Kansas implemented trickle-down economics more completely than any state before or since. They cut income taxes across the board, flattened the income tax in favor of higher earners, and eliminated taxes on pass-through business income entirely. The pass-through rate, what small businesses, partnerships, and sole proprietorships pay, dropped from 7 percent to zero.
The people who were supposed to benefit were ordinary Kansans. The plumber who wanted to start his own shop. The woman who wanted to open a bakery. The state would get richer from all the new economic activity. That was the pitch.
That is not what happened.
Large law firms, oil exploration companies, and high-income individuals quickly used the zero rate to shield income. They didn’t put it back into the Kansas economy. There were no increases in new businesses and no increase in jobs compared to neighboring states that had left their tax rates alone.
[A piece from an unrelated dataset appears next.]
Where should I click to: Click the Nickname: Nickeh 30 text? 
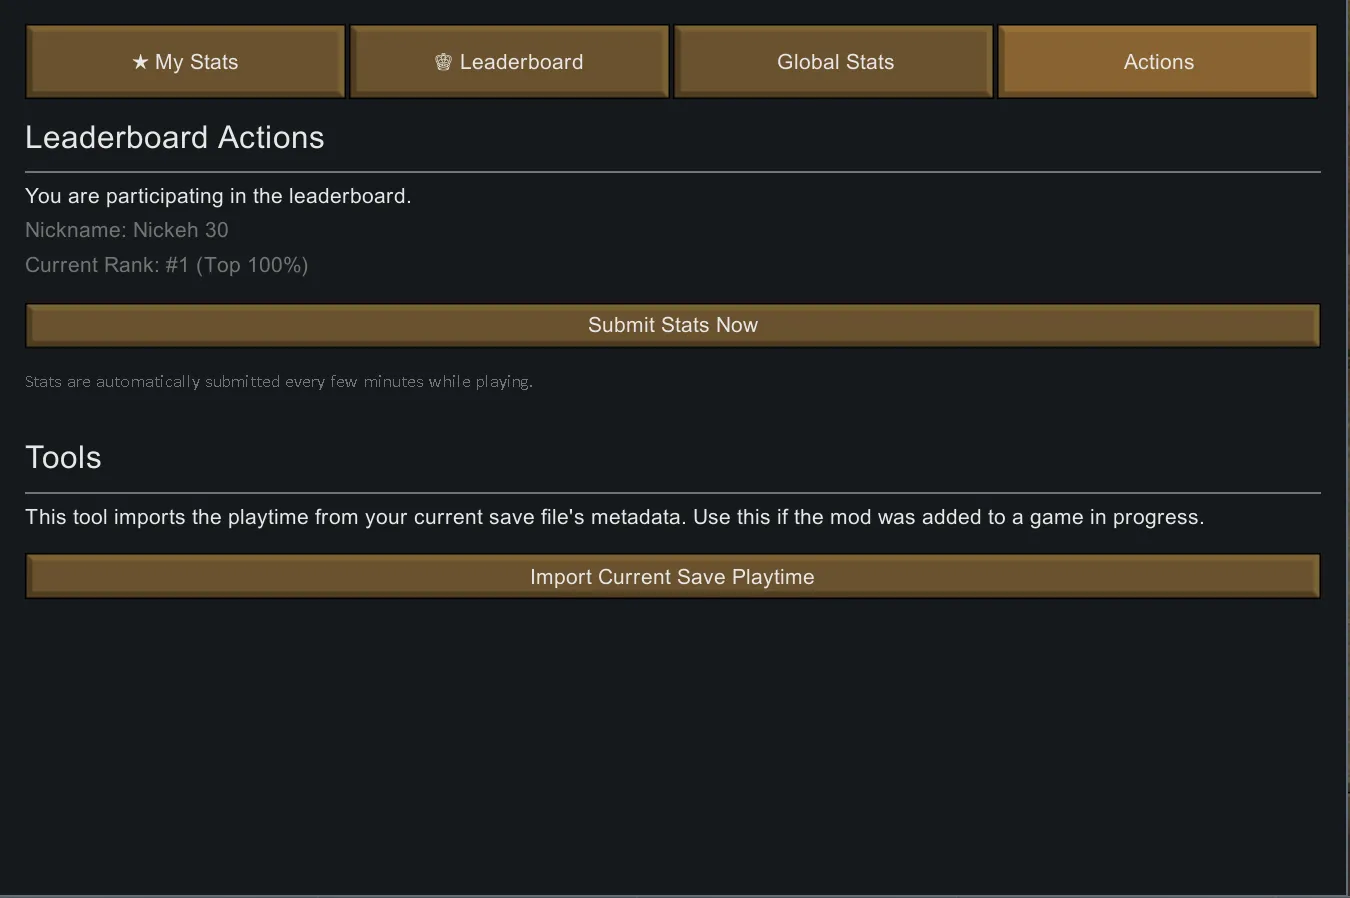(x=127, y=230)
Kansas job growth was roughly half the national average.
Energy prices contributed to the slowdown but do not explain the results; other states that were affected by energy prices did better than Kansas.
Meanwhile the bill came due. Revenues dropped by nearly $700 million in a single year. School districts closed early, cut librarians and janitors, raised fees for kindergarten, and eliminated art and music programs. The Kansas Supreme Court ruled three times that education funding had fallen below constitutional requirements. The state borrowed $1.3 billion from its highway fund. Roads people relied on went unrepaired.
The state shorted its own employees’ retirement funds to cover the budget gap. Social service offices closed. In 2017, it came out that more than 70 children had gone missing from the state’s foster care system. Kansas was downgraded by credit agencies three times.
Within five years, the Republican-controlled legislature had seen enough. They voted to reverse the tax cuts. When Brownback vetoed the reversal, they overrode him.
In 2025, Congress passed the same playbook nationally. The Big Beautiful Bill made pass-through deductions permanent at the federal level. The same mechanism. The same promises. Research finds no concrete evidence it produces new investment or benefits for workers.
Kansas already ran this experiment. The results are in.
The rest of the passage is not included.